# Directions
Go through the listing below and retype exactly the lines starting at the one with "Viewport: 473px width, 710px" and ending at the one with "Given: Click the Novo... button", skipping pictures.

(Working data)

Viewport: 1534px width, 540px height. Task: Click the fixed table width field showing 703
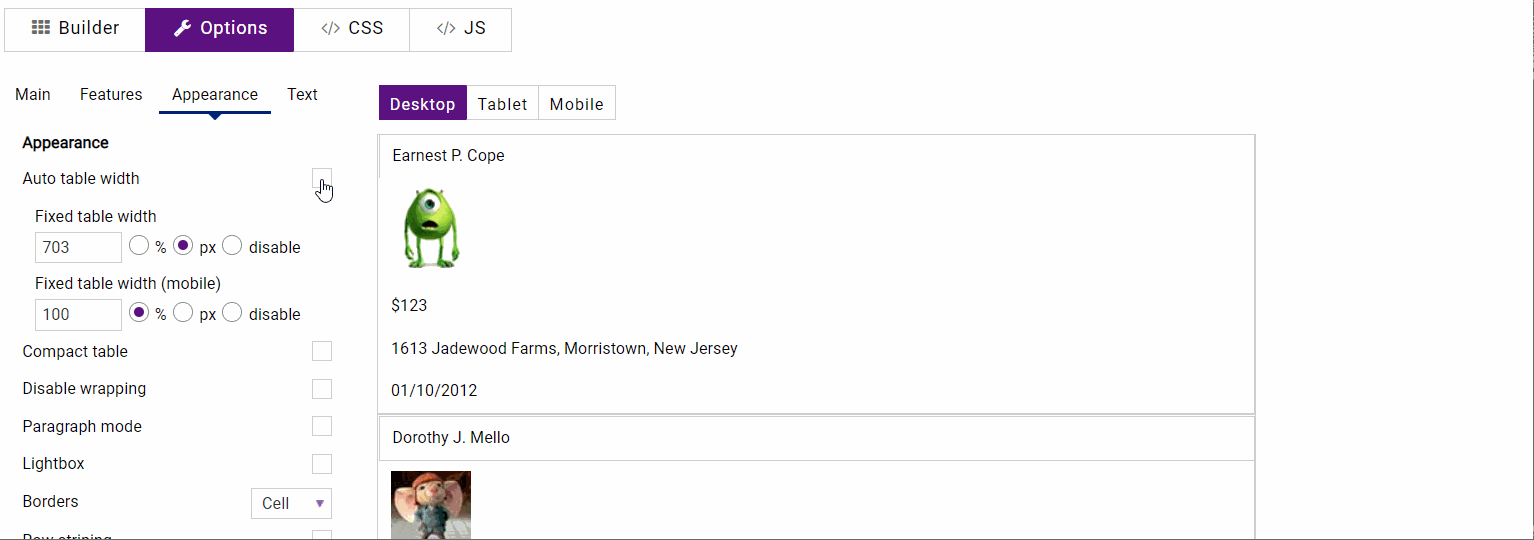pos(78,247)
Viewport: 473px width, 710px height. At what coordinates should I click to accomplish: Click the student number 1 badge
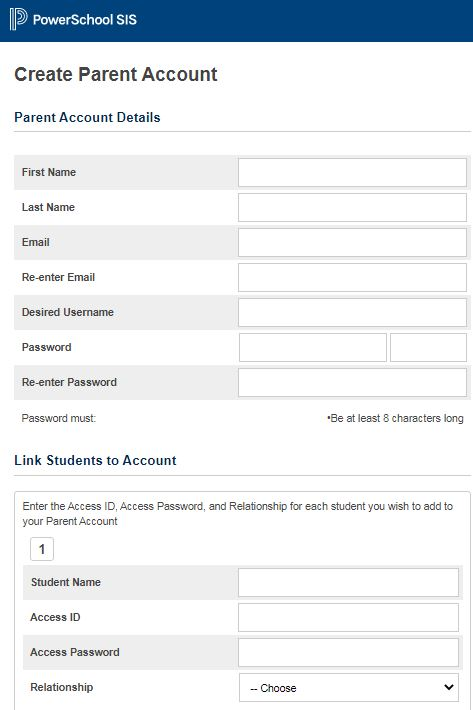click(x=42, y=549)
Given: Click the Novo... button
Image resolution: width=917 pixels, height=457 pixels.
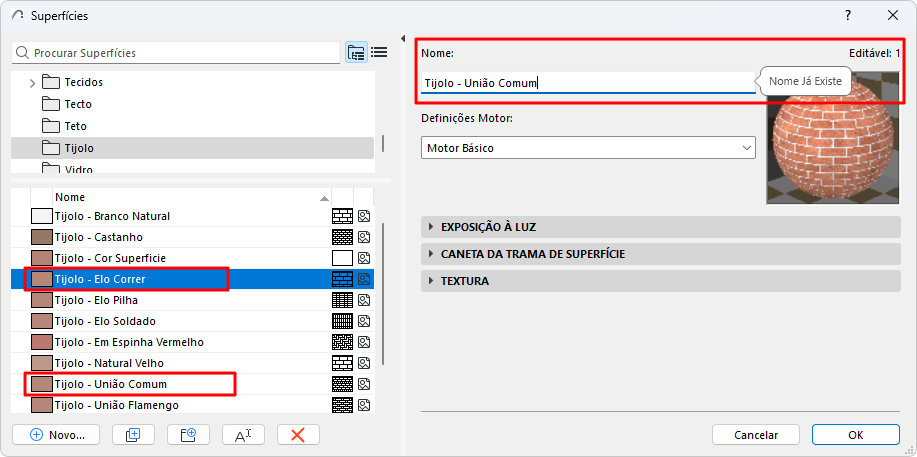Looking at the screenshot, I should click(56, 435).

(End Working data)
(Working data)

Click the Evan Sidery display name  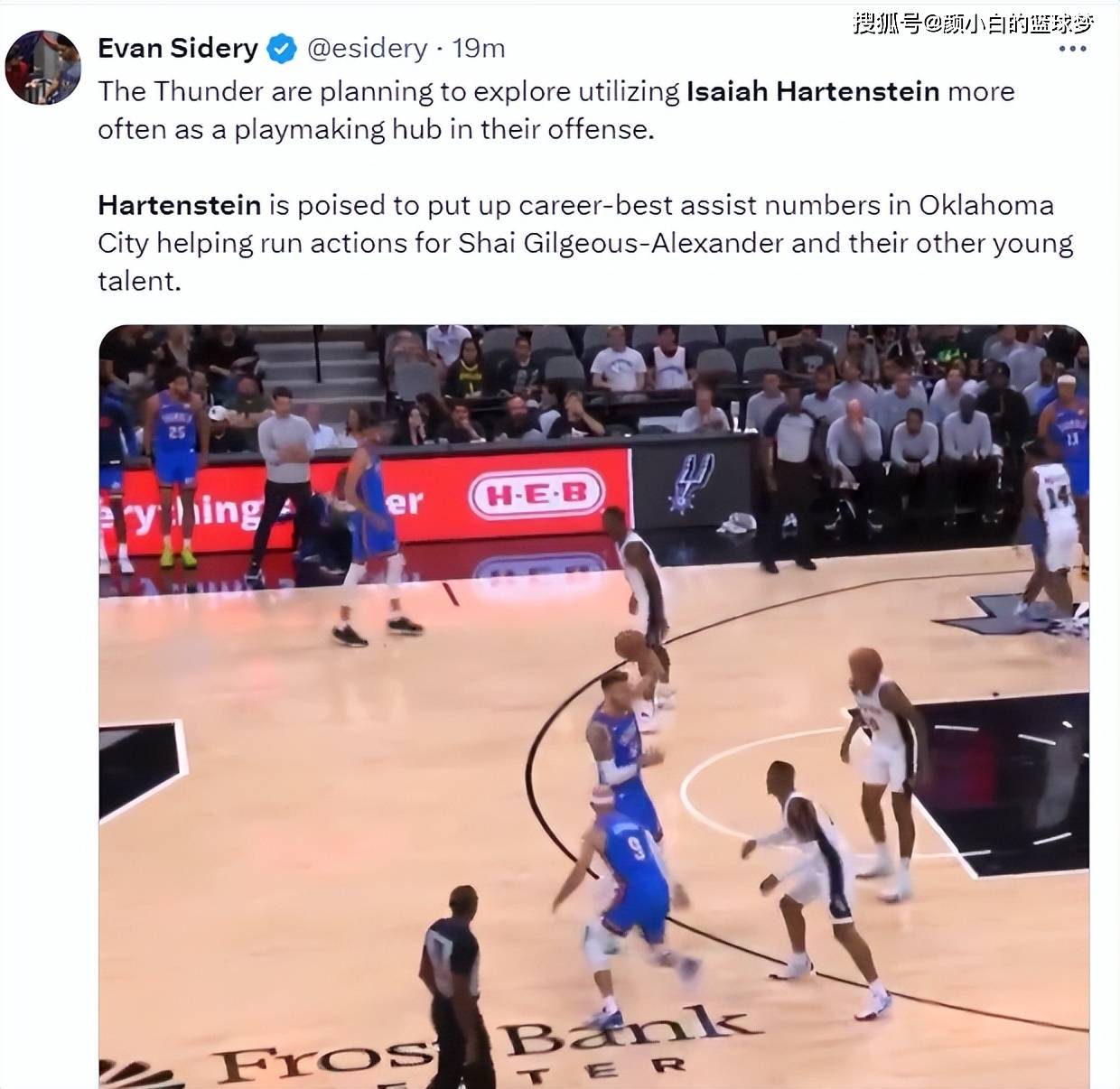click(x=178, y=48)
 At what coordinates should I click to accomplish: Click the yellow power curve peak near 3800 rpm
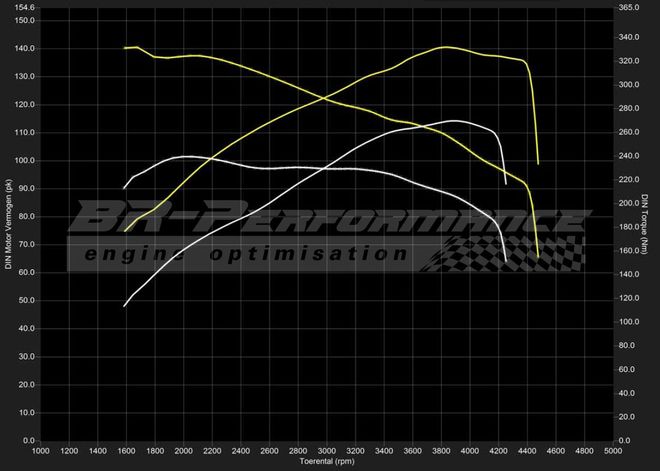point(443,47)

(End Working data)
(Working data)

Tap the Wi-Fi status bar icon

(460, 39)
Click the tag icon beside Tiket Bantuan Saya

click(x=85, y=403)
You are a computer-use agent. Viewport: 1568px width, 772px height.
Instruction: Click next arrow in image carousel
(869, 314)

(End Working data)

# Reply to the task
Viewport: 473px width, 710px height. At what coordinates should I click to accomplish: Click the student number 1 badge
click(x=42, y=549)
Given: Click the Novo... button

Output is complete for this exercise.